キタ!マクラーレン、2021年型F1マシン「MCL35M」を世界初公開…メルセデス製エンジン搭載 パパイヤオレンジとブルーを継続

マクラーレンの2021年型F1マシン「MCL35M」全景Courtesy Of McLaren

マクラーレン・レーシングは英国現地2021年2月15日(月)、本拠地マクラーレン・テクノロジー・センターでローンチイベントを行い、2021年シーズンのFIA-F1世界選手権に投じる新車「MCL35M」を世界初公開した。グリッドに並ぶ全10チームの内、新型車両を公開したのはマクラーレンが初。

イベントはランド・ノリスとダニエル・リカルドの登場からスタート。新加入のリカルドに対しては、両親と甥っ子からのスペシャルメッセージが届けられ、CEOのザク・ブラウン、チーム代表のアンドレアス・ザイドルを交えての対談など45分間の”前座”を経て「MCL35M」がアンベイルされた。

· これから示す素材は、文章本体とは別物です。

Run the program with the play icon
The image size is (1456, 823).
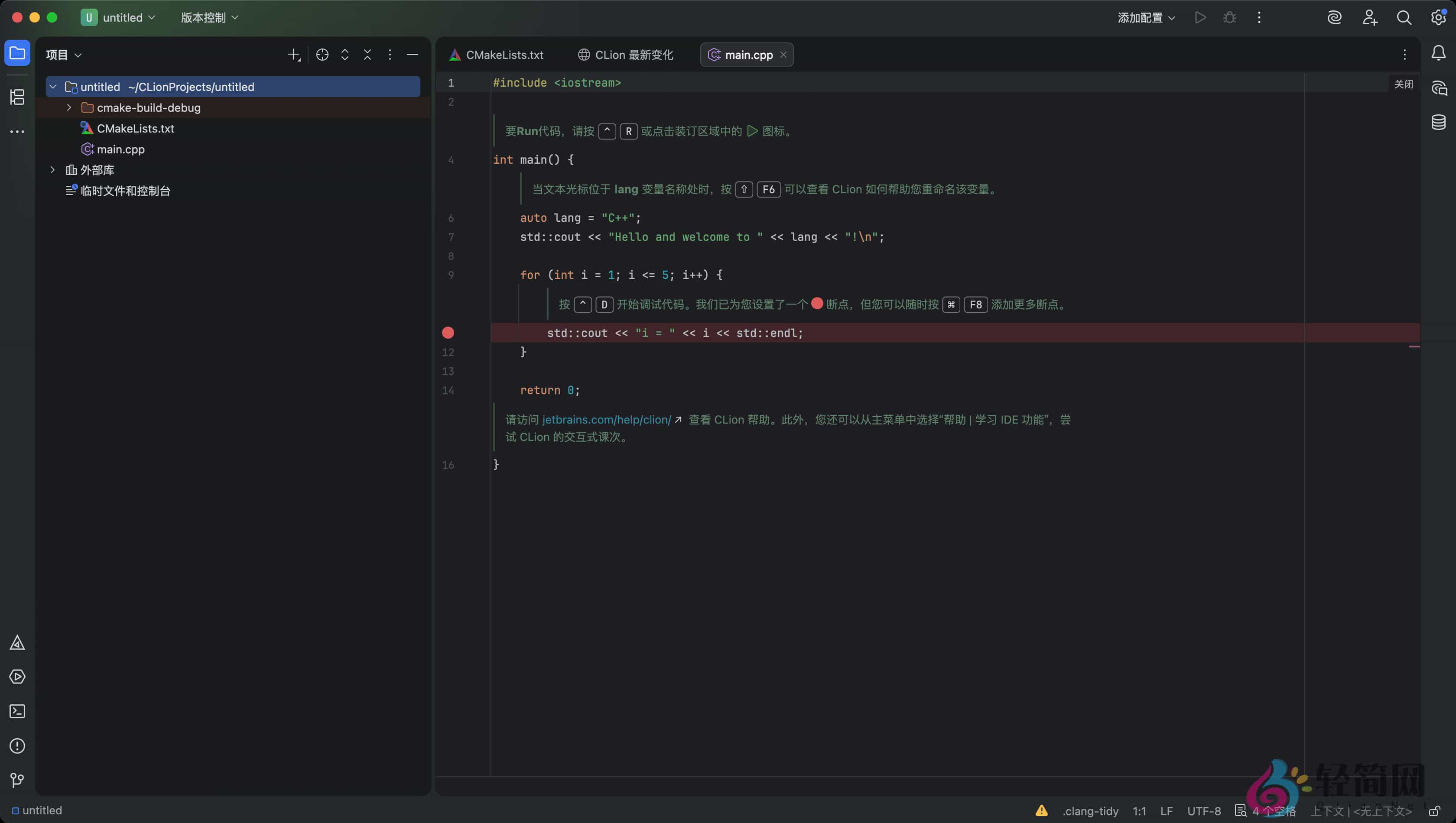[1200, 17]
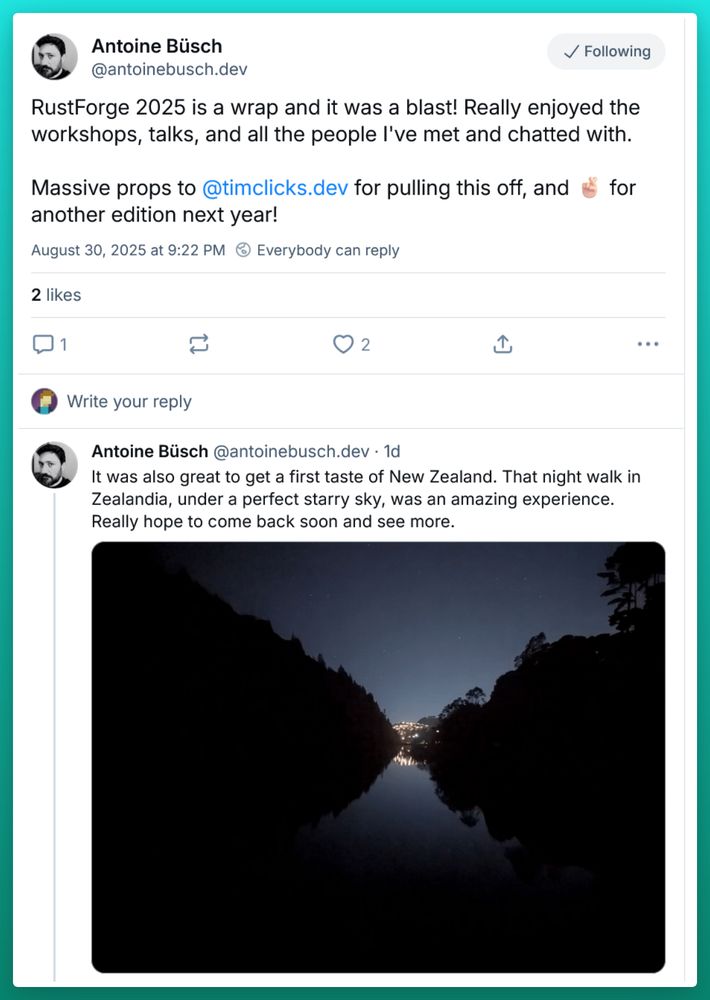Toggle the Following button
The height and width of the screenshot is (1000, 710).
pyautogui.click(x=606, y=52)
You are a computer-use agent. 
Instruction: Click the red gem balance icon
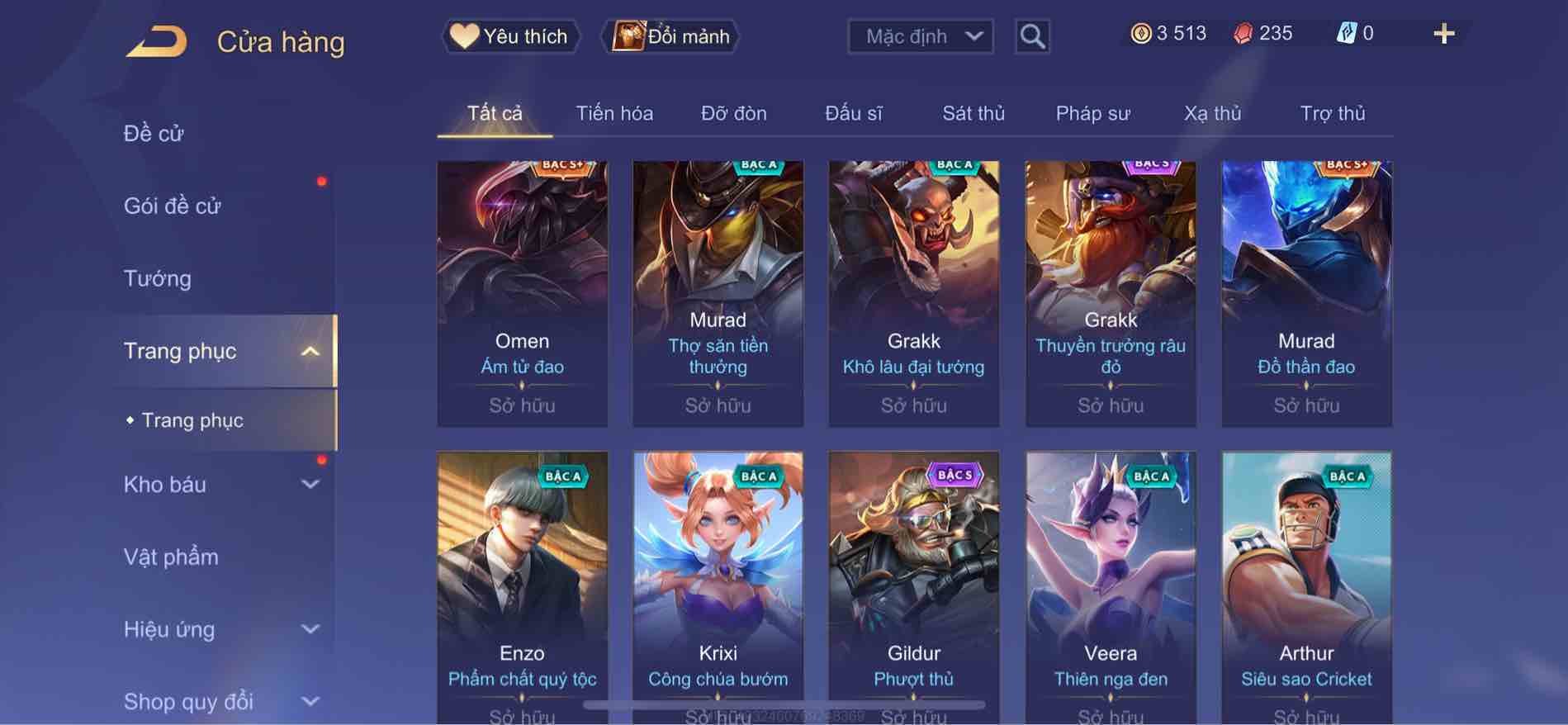[x=1244, y=34]
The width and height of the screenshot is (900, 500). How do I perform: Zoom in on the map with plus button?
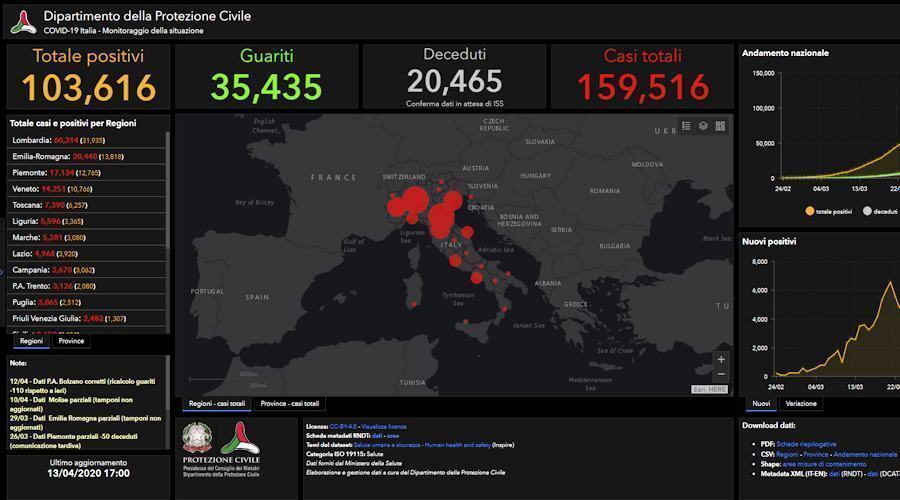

ランド・ノリスとダニエル・リカルドが駆る事になる「MCL35M」は、2020年のコンストラクター・ランキング3位をもたらした「MCL35」をレギュレーション変更に対応する形で進化させたもので、冬のオフシーズン中に行われた空力並びにシャシーの開発のアップデートが投入されている。

マクラーレンはロン・デニス体制からの脱却を内外に知らしめるべく、2018年からパパイヤオレンジをメインカラーに据えてきた。これは1960年代に創設者ブルース・マクラーレンが初めて使用したアイコニックな色だ。

MCL35Mのカラーリングは2020年のデザインから微妙に変更が加えられているものの、伝統のパパイヤオレンジにブルーの組み合わせが継続された。

英国ウォーキングのチームは今年、その心臓部をルノーからメルセデスAMGが供給するパワーユニットに切り替えた。スリーポインテッドスターのエンジンを積むのは2014年の「MP4-29」以来の事となる。

搭載される最新スペックの「メルセデスAMG M12 Eパフォーマンス」は、メルセデスのPU開発部門であるメルセデス・ハイパフォーマンス・パワートレインズの協力を得てシャシーに統合された。

マクラーレン「MCL35M」技術諸元

新型コロナウイルス感染症(COVID-19)パンデミックへの対処の一環としてF1は、コスト削減を目的としてマシン開発に制限を加えた。チームには今シーズンに向けて2つの開発トークンが割り当てられており、この範囲内でアップグレードを行なう。

パワーユニットに切り替えに際してはギアボックスのベルハウジング、冷却システム、電装系など、多くのコンポーネントの再設計が必要となる。ライバルチームが純粋にパフォーマンスを追求できる事を考えると、V6時代最強の称号を持つメルセデスPUへの載せ替えがこれを上回るアドバンテージをもたらすのかどうかが注目される。

また、こうした大掛かりな変更に伴い、マクラーレンはライバルとは異なり国際自動車連盟(FIA)が定めるクラッシュテストを再度受ける必要があったが、プロダクションディレクターを務めるピアース・タインによると、12月の時点で既に車体側のホモロゲーションを取得し、順調に開発を進めてきている。

マクラーレンのザク・ブラウンCEOは「チームの誰もが激しい競争が予想される新シーズンに向けて決意を固めている。チームは強力なマシンを用意すべく、短い冬を通してメルセデスAMGのサポートを得てMCL35Mの開発に取り組んできた。簡単な挑戦ではなかったが、MTCや遠隔地で努力を重ねてくれたすべてのメンバーに感謝したい」と語った。

マクラーレンはフィルミングデイを利用して、16日(火)より英国シルバーストン・サーキットでMCL35Mのシェイクダウンを行う。コスト削減の一環として厳しいテスト制限が課されているF1だが、撮影目的であれば年に2回の走行が許されている。チームはこれを使ってマシンを初めて実地で走らせ、システムチェックを行う。

1ヶ月後の3月12日にはバーレーン・インターナショナル・サーキットで3日間に渡ってプレシーズンテストが行われる。シーズン開幕は3月28日のバーレーンGP。マクラーレンは通算54年目のシーズン開幕を大株主の母国で迎える事になる。